- Coordinates: 41°10′N 73°10′W﻿ / ﻿41.17°N 73.17°W
- Locale: Bridgeport
- Official name: Pleasure Beach Bridge

Characteristics
- Total length: 1,257 feet (383 m)

History
- Opened: 1927
- Closed: 1996

Location
- Interactive map of Pleasure Beach Bridge

= Pleasure Beach Bridge =

Bridge in United States of America

The Pleasure Beach Bridge is a movable Warren through-truss bridge in Bridgeport, Connecticut. Completed in 1927, it functioned as a toll bridge until the Great Depression, when it was transferred to the city of Bridgeport. Its service life came to an end after it was badly damaged by fire in 1996, cutting off access to Pleasure Beach. In the decade following the fire, several bonds to fund a new bridge were proposed, but ultimately fell through. Pleasure Beach has become the subject of debate, whether it will become an undisturbed protected salt marsh or be revitalized. An alternate method of access via water taxi service, first made possible by a grant in 2009, was not realized until 2013.

== Construction ==
Pleasure Beach Bridge is a riveted Warren through-truss, consisting of longitudinal members joined only by angled cross-members, forming alternately inverted equilateral triangle-shaped spaces along the length. The bridge is supported by timber pilings. The swing span is made of two separate Warren through-trusses that pivots on concrete pier. The operator's house is located on the mainland approach. The bridge spans a length of 105 ft, by 20 ft wide, and was rated with an eight-ton limit. Its wooden construction resulted in the timbers creaking and shifting under the weight of passing cars.

== History ==
Prior to the bridge's construction, Pleasure Island was accessible only by ferry. In 1907, the Pleasure Beach Ferry Company was given the rights to build a movable toll bridge. A series of trestles were built across the tidal flats with a swing span across the dredged channel. The swing span was constructed in 1927, but in the Great Depression the Beach Ferry Company transferred control of the bridge to the city of Bridgeport. The tolls were removed and the bridge continued to be used after Pleasure Beach's closing in 1968, until the 1996 fire. Repairs were made to the bridge in 1988 with money from the state. In 1994, the need to replace the bridge resulted in a state and federal promise of $20 million, but this was rejected by the Connecticut Department of Transportation in 1995.

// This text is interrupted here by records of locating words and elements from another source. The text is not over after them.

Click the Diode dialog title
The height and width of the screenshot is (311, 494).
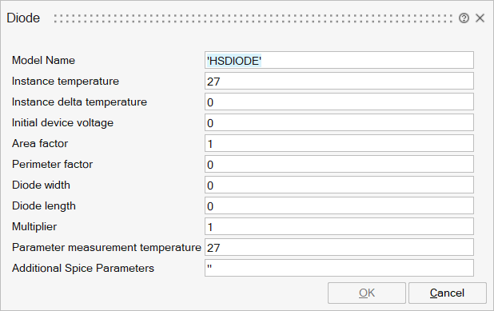[x=23, y=18]
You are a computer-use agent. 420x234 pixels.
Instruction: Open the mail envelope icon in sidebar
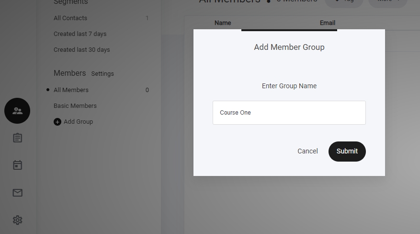click(x=17, y=193)
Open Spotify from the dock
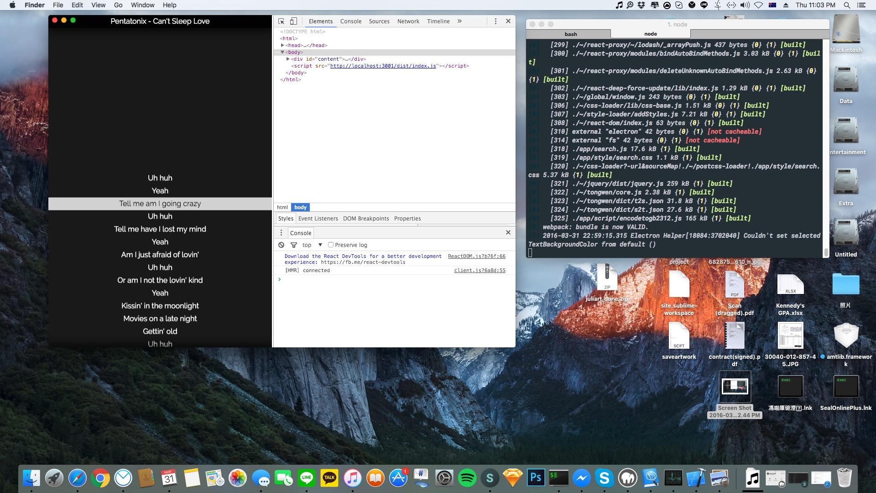 coord(467,478)
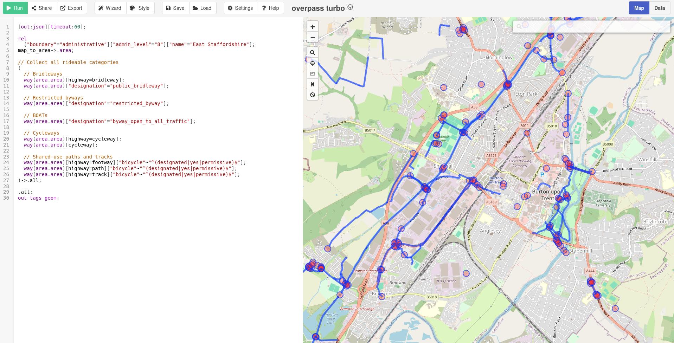Click the map search input field
Image resolution: width=674 pixels, height=343 pixels.
[x=594, y=27]
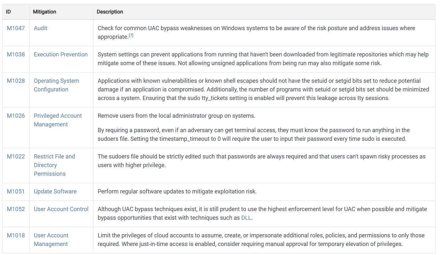Click the M1026 ID link

click(x=16, y=116)
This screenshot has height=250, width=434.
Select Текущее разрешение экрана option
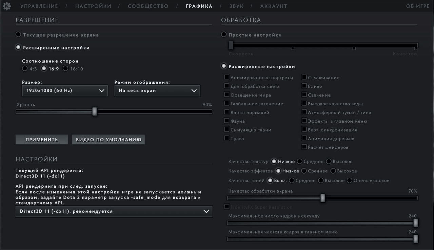tap(18, 35)
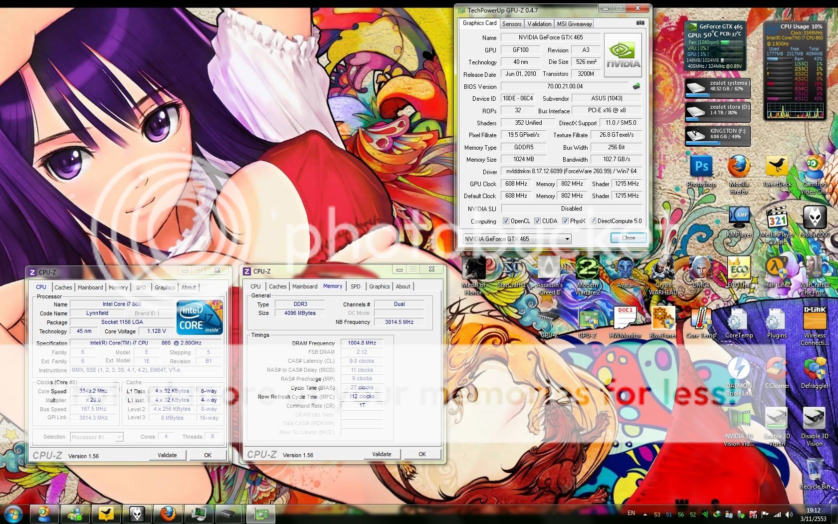Toggle the OpenCL checkbox
The width and height of the screenshot is (838, 524).
pyautogui.click(x=506, y=221)
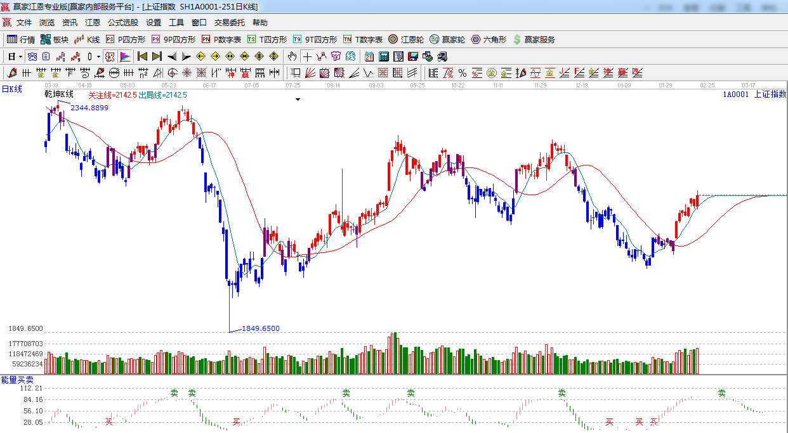Expand the 日 period dropdown arrow
Screen dimensions: 788x433
coord(20,56)
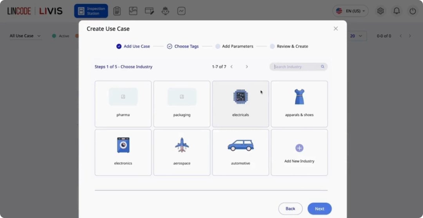Click the Add New Industry plus icon
The image size is (423, 218).
tap(299, 148)
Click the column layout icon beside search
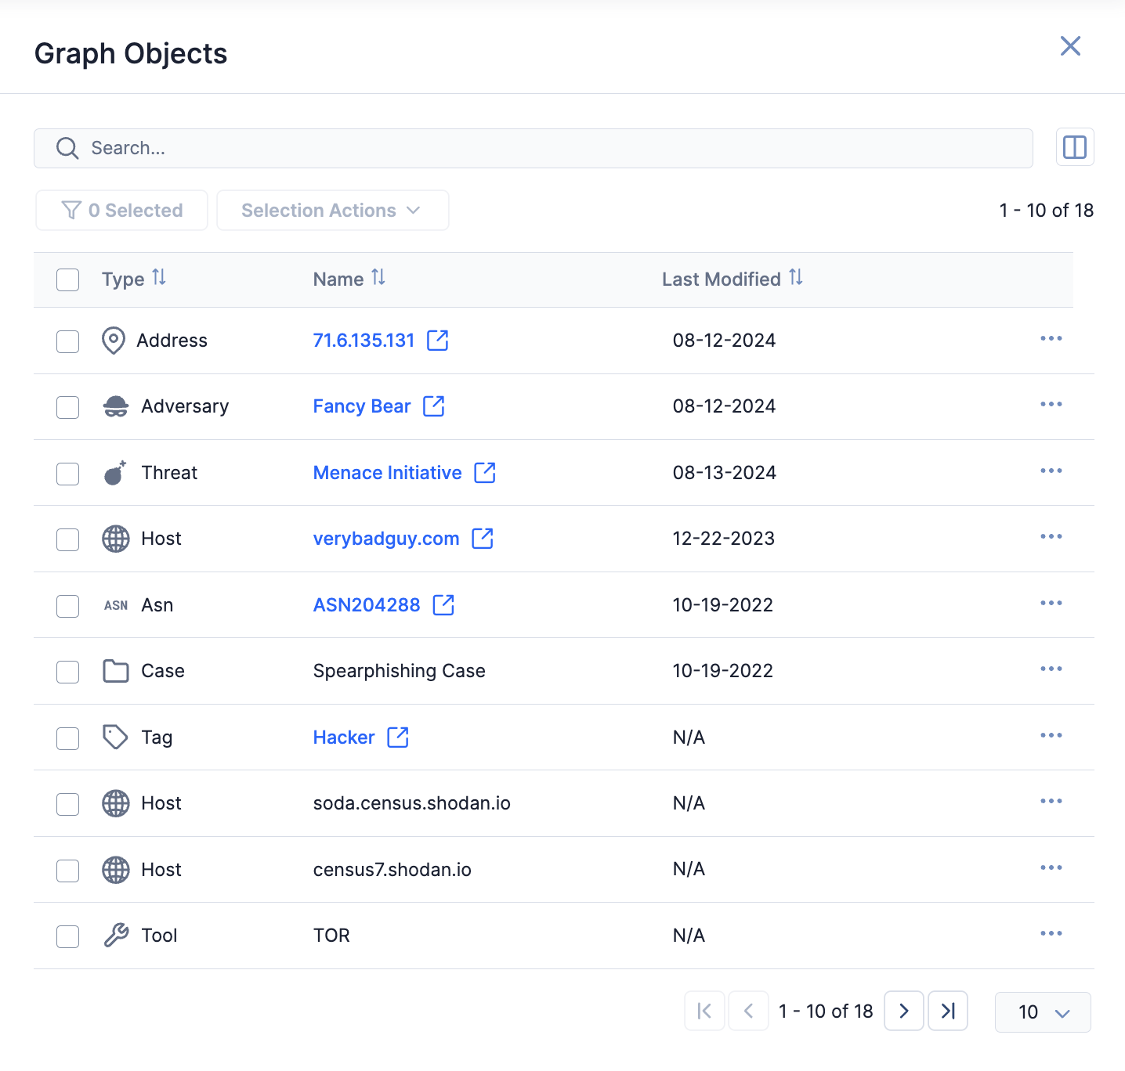 pos(1074,147)
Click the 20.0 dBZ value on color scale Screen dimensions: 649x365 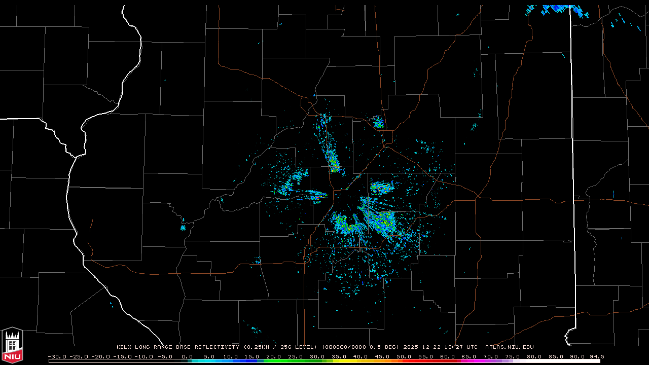(x=273, y=356)
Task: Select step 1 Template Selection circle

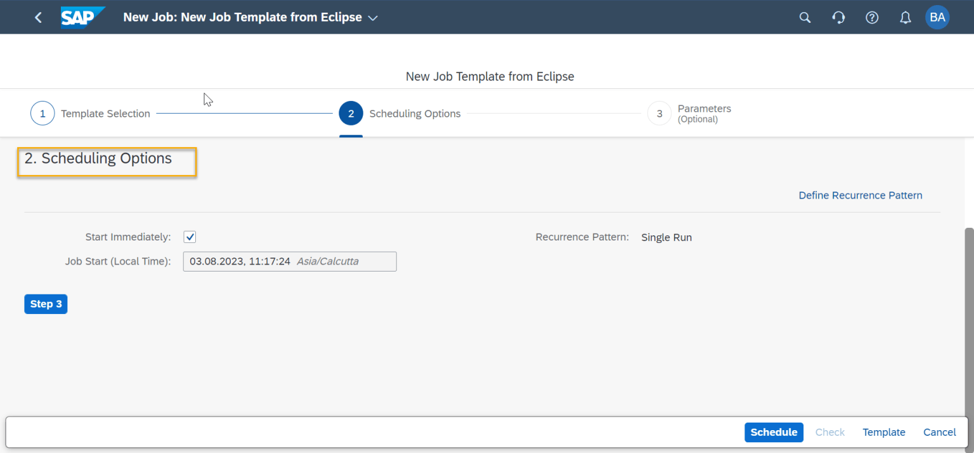Action: tap(42, 113)
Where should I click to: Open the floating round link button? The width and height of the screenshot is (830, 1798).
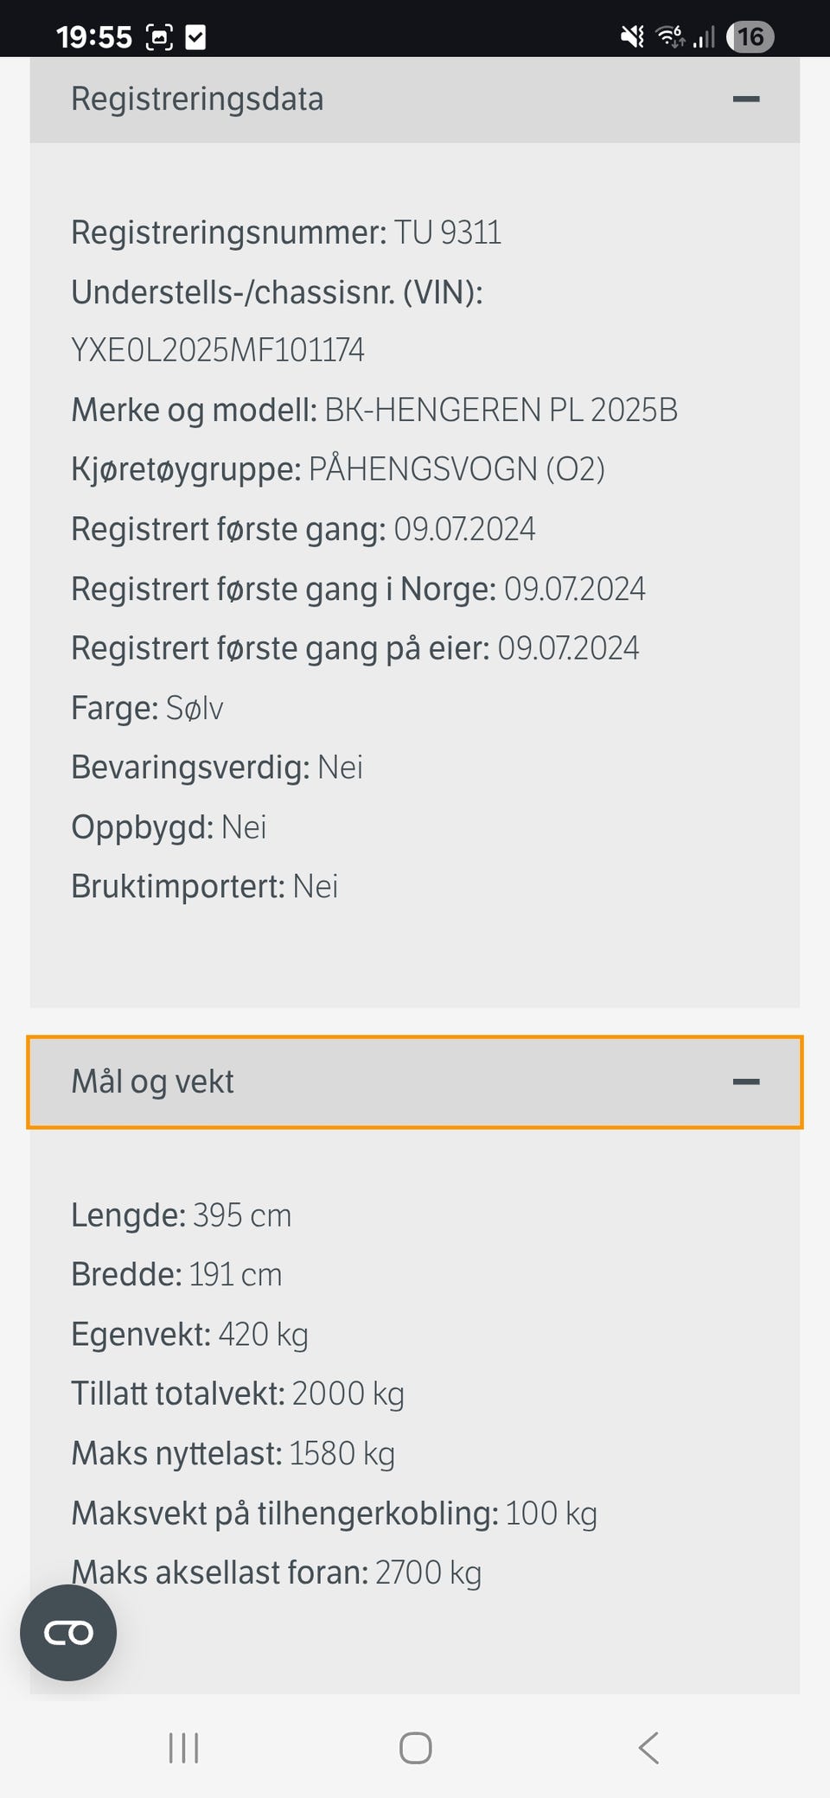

The bridge caught fire on June 16, 1996, when a cigarette butt or match ignited the wooden structure. The fire began around 2:20 p.m. and burned for over three hours. The bridge was rotated to an open position; but the fire badly charred a 200 ft section of the bridge. The bridge and Pleasure Beach was then closed. Estimates of the cost of constructing a new bridge or causeway varies between $9 million to $26 million.

== Aftermath ==
The reconstruction of the bridge has been a perennial subject. George Gunther, strong advocate for a new Pleasure Beach Bridge, petitioned for the eight consecutive years to replace the bridge. In 2005, the bridge was slated to have $13.5 million bond grant by the State of Connecticut that was termed "legislative pork". In 2007, a bond for $4 million to build a retractable pedestrian bridge was highlighted, but not constructed.

The damage and closure of the bridge resulted in concerns over Pleasure Beach's fate. The Connecticut Audubon Society seeks to create Connecticut's largest, undisturbed protected salt match. The area has been designated an "Important Bird Area" and the purchase of surrounding land is underway. A local firm, Stantec, has been retained for a study for revitalizing Pleasure Beach; the accessibility to Pleasure Beach is a key issue. In 2009, the city of Bridgeport received a $1.9 million grant for a water taxi service that was delayed repeatedly into 2013.